A lei moral “como imperativo categórico”

Os princípios básicos se dividem em dois grandes grupos

  • Máximas

“Valem apenas para o sujeito que a propõem, mas não para todos os homens sendo portanto, subjetiva” (REALE e ANTISERI 1990, 903)

  • Imperativos

“Princípios básicos objetivos, isto é, valido para todos. Os imperativos são “mandamentos” ou “deveres”, ou seja, regras que expressam a necessidade objetiva da ação, o que significa que “se a razão determinasse completamente a vontade, a ação ocorreria inevitavelmente segundo tal regra” (ao passo que de fato, a intervenção dos fatores emocionais e empíricos pode desviar – e freqüentemente desviam – a vontade dessa regra). (REALE e ANTISERI 1990, 903)

Os imperativos podem ser de dois tipos

  • Imperativos hipotéticos

Quando determinam a vontade só sob a condição de que ela queira alcançar determinados objetivos. […] (valem na “hipótese de que” se queira tal fim) mas valem objetivamente para todos os que se propõem aquele fim.O ter ou não ter o desejo de alcançar aquele fim é questão remetida ao agente: portanto, a sua “imperatividade”, ou seja, a sua necessidade, é condicionada.” (REALE e ANTISERI 1990, 903)
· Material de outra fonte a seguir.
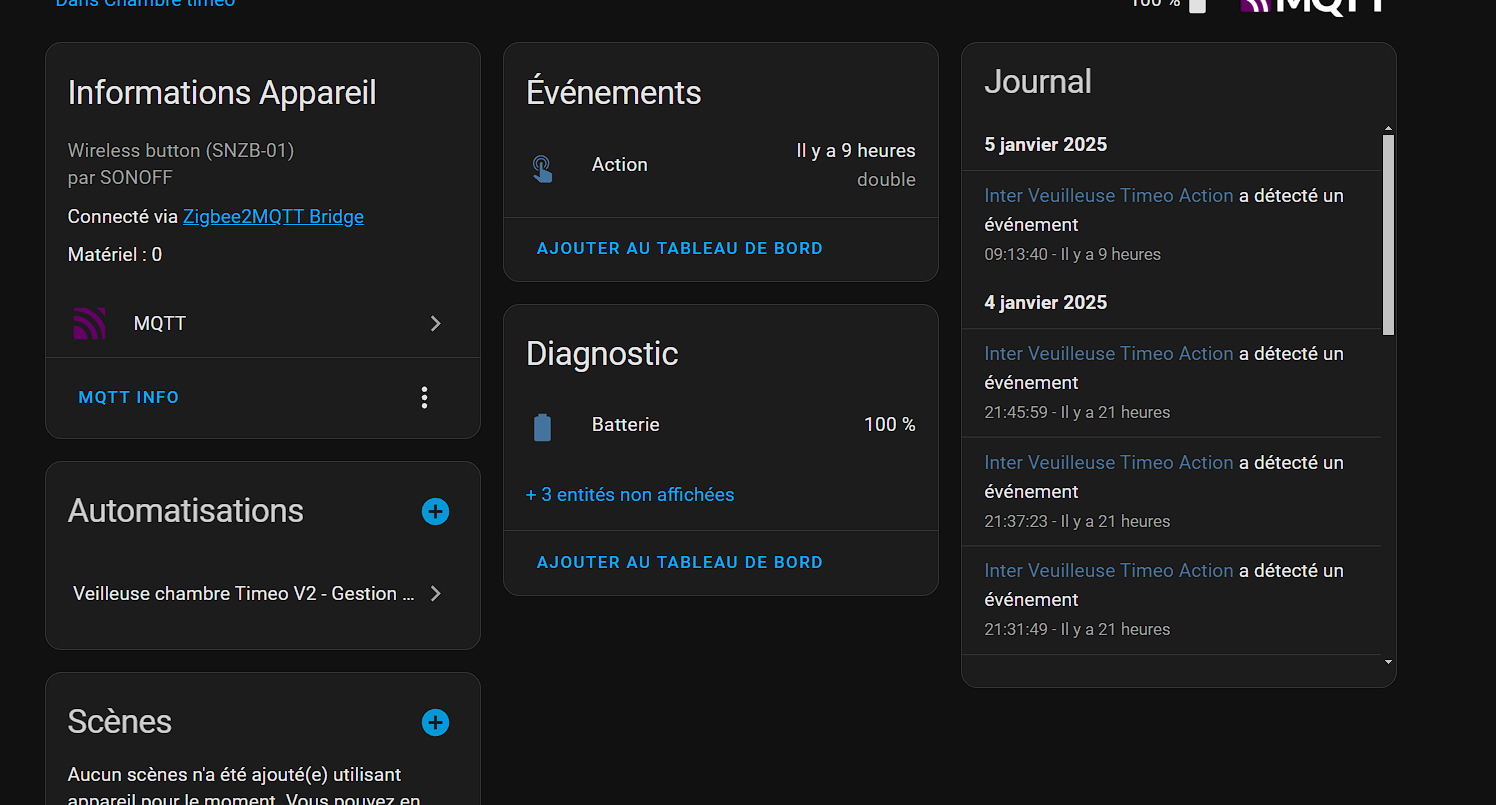This screenshot has width=1496, height=805.
Task: Click AJOUTER AU TABLEAU DE BORD under Événements
Action: (x=680, y=248)
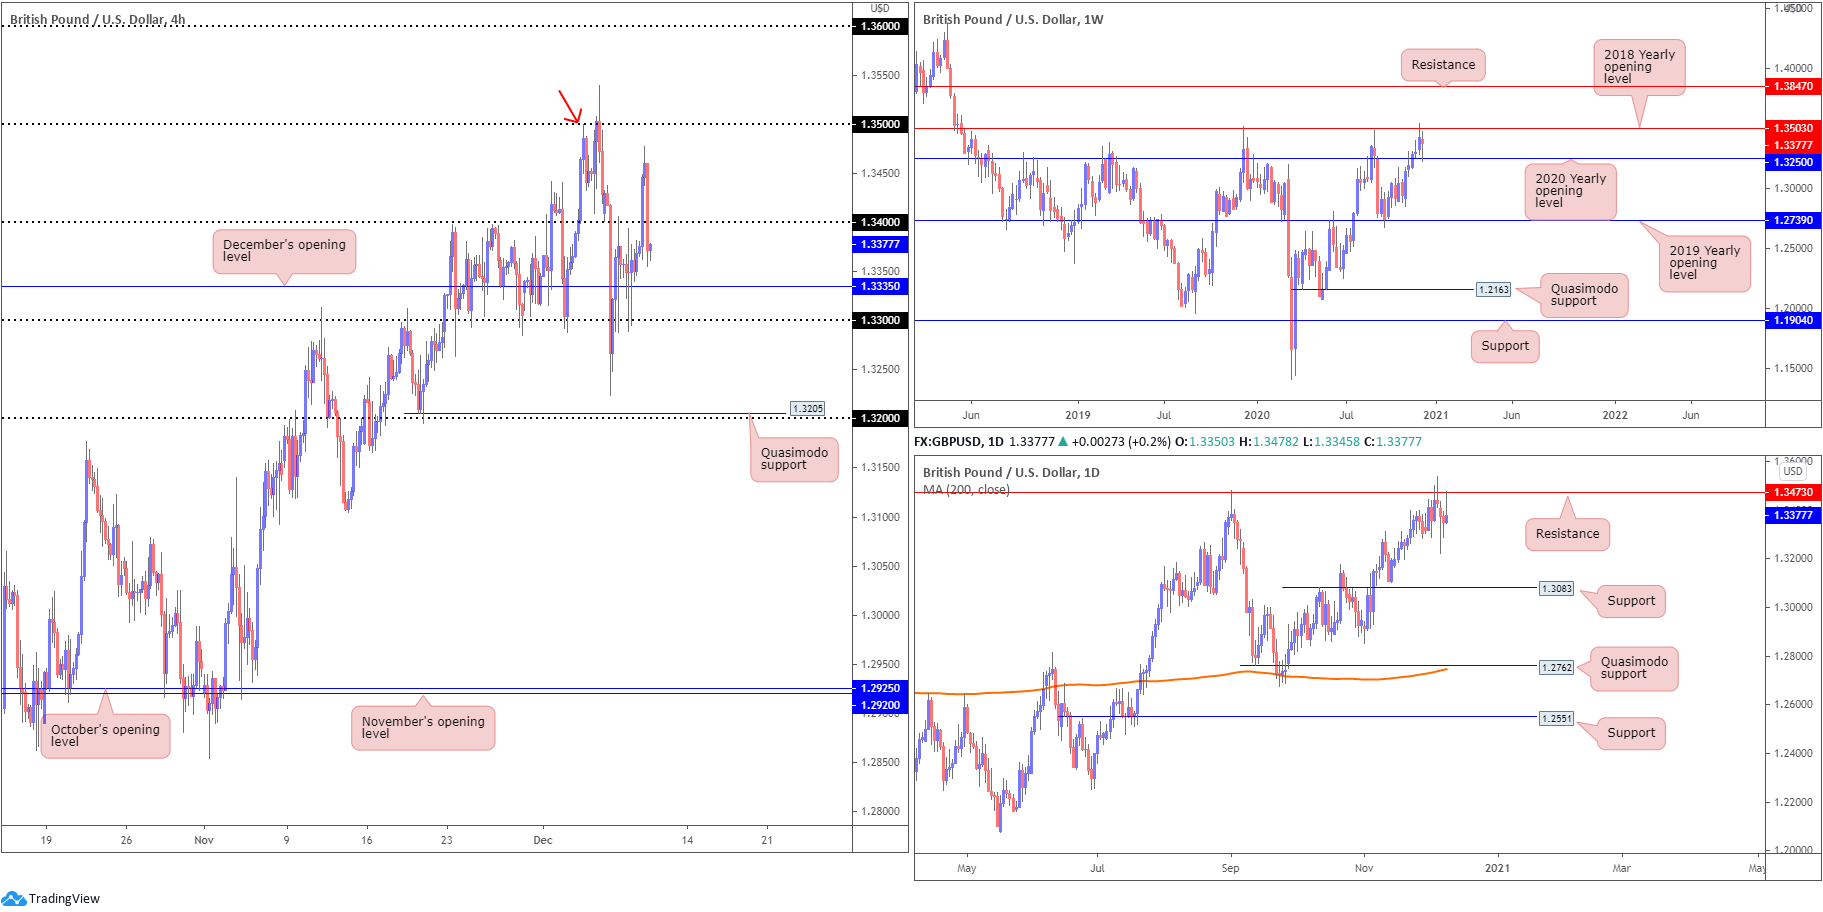Select the 1.2762 level tag on daily chart
Viewport: 1823px width, 912px height.
[1556, 667]
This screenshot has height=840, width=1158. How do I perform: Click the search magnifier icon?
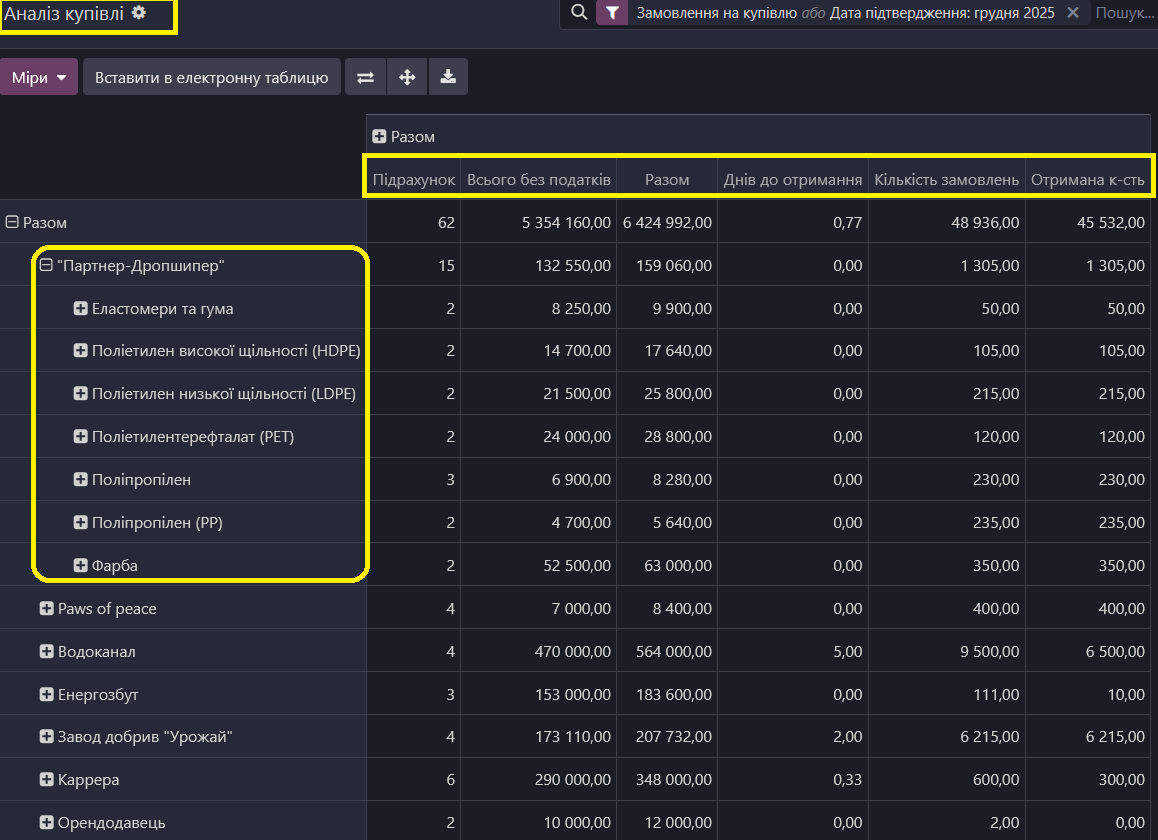(x=578, y=13)
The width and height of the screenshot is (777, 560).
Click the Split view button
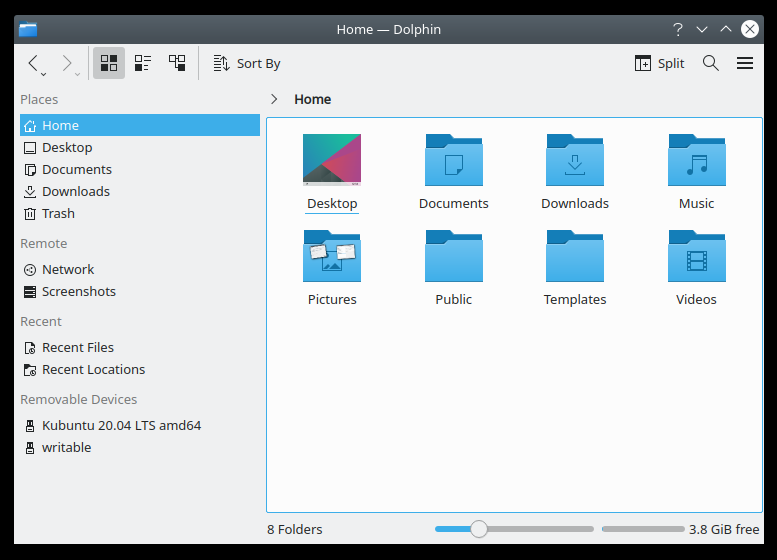coord(660,63)
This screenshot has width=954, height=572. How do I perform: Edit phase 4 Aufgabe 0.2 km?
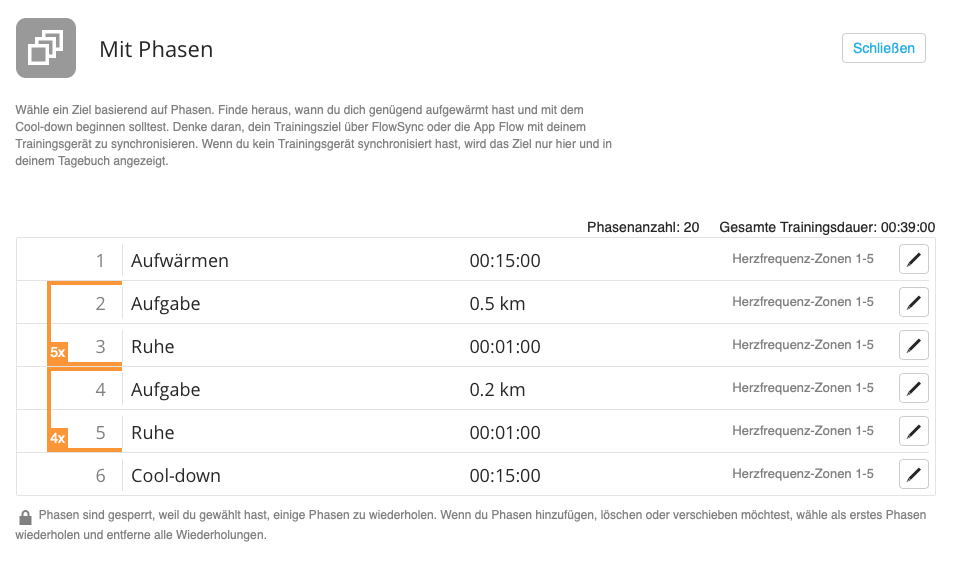tap(913, 389)
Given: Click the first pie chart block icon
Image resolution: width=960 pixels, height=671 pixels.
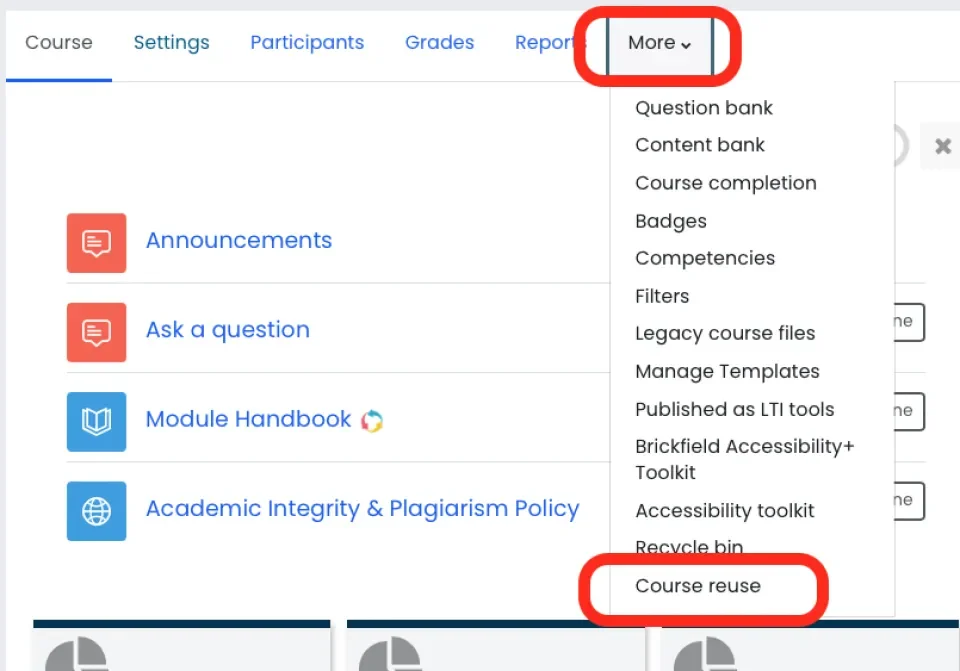Looking at the screenshot, I should coord(76,654).
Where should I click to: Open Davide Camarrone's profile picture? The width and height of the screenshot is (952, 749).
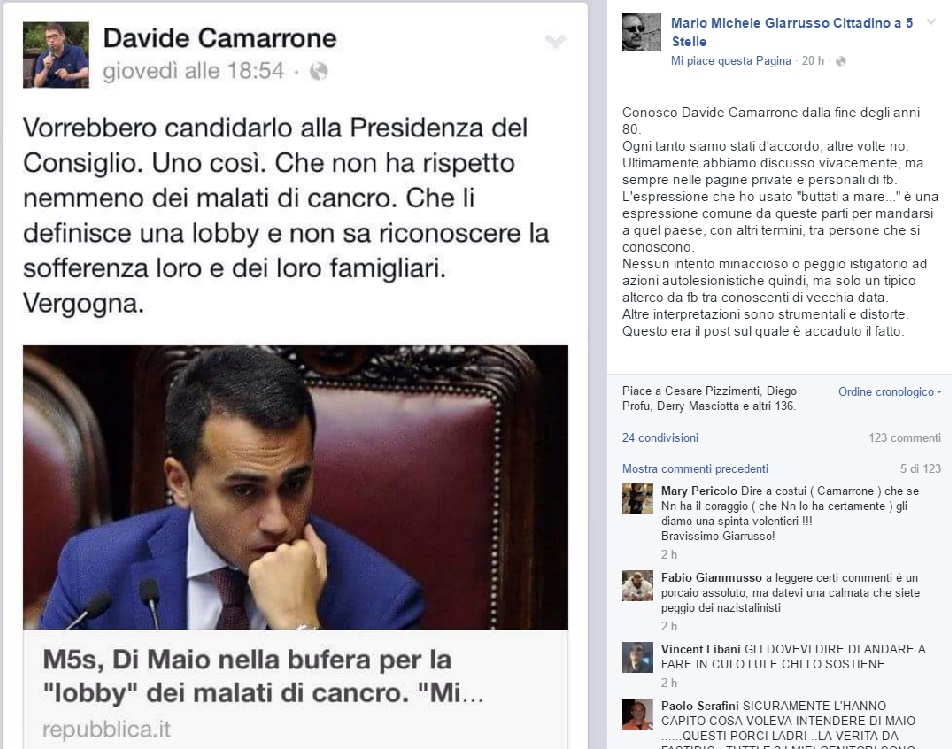click(x=56, y=55)
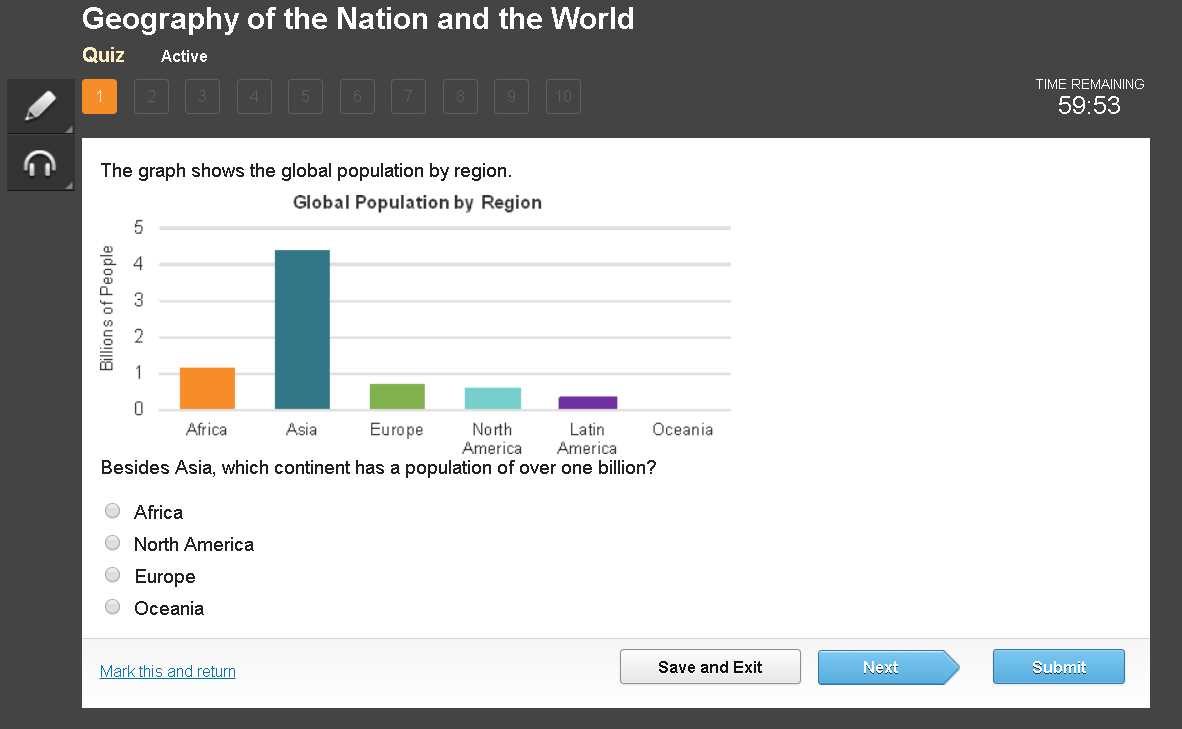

Os impertativos hipotéticos podem ser “regras de habilidade” (voltadas para objetivos especificos, Ex. Se quiseres passar de ano estude) ou “conselhos de prudencia” (voltadas para objetivos gerais. Ex. imperativos voltados para felicidade)

  • Imperativo categórico

“São leis praticas que valem incondicionalmente para o ser racional […] só os imperativos categóricos são leis morais[1]. Eles são universais e necessários, mas não como o são as leis naturais[2] […] em alemão, o ser necessário em sentido naturalista se diz müssen, ao passo que a necessidade ou dever moral se diz sollen.” (REALE e ANTISERI 1990, 904)

A essência do imperativo categórico

O Principio das leis morais não podem ser o conteúdo, mas sim forma. Isso está relacionado não com o Ato, mas com a intenção. “é o inverso daquilo que acontece com as leis do Estado, que podem obrigar fazer isto ou aquilo,mas não podem obrigar que seja feito com determinada intenção. […] a nossa moralidade não depende das coisas que queremos, mas sim dos princípios pelo qual as queremos.” (REALE e ANTISERI 1990, 906)

“a essencia do imperativo categórico não consiste em ordenar aquilo que se deve querer, mas sim como se deve querer aquilo que queremos. Portanto, a moralidade não consiste naquilo que se faz, mas no como se faz aquilo que se faz.” (REALE e ANTISERI 1990, 907)

As formulas do imperativo categorico

O imperativo categorigo pode ter 3 formulas, sendo elas:

  1. “O imperativo categorico não pode ser senão um […] ou seja, que tua maxima (subjetiva) se torne lei universal(objetiva)” (REALE e ANTISERI 1990, 907)
  2. “age de modo de considerar a humanidade, seja na tua pessoa, seja na pessoa de qualquer outro, sempre também como objetivo e nunca como simples meio” Baseada no elevado conceito que posiciona o homem não como uma coisa entre outras coisas, mas acima de tudo […] essa formulação pressupõe o principio “a natureza racional existe como fim em si” (REALE e ANTISERI 1990, 907)
  3. “ age de modo que a vontade, com a sua máxima, possa ser considerada como universalmente legisladora em relação a si mesma” […] enquanto a primeira destaca a Lei, a segunda destaca mais a vontade, como que dizendo que nós não estamos somente submetidos a uma lei, mas que essa lei também e fruto da nossa própria racionalidade e, portanto, depende de nós: somos nós, com a nossa vontade e racionalidade, que damos as leis a nós mesmos.“  (REALE e ANTISERI 1990, 907)

A liberdade como condição e fundamento da lei moral

“O imperativo categórico, portanto, é a proposição pela qual a vontade é determinada (movida) a priori objetivamente.” (REALE e ANTISERI 1990, 908)

Adquirimos a consciência da liberdade porque antes de tudo temos a consciência do dever.

“A liberdade é independência (da vontade) em relação à lei natural dos fenômenos, ou seja, do mecanismo causal. […] a liberdade é a característica própria daquela vontade que pode ser determinada pela pura forma da lei, sem necessidade de conteúdo.” (REALE e ANTISERI 1990, 909)

“Nós conhecemos primeiro a lei moral (o dever)  como “fato da razão” e, depois, dela inferimos a liberdade como seu fundamento e como sua condição.”  (REALE e ANTISERI 1990, 909)


[1] Podem se concretizar ou não, porque a vontade humana está sujeita não só a razão, mas também às inclinações sensíveis, podendo por isso se desviar.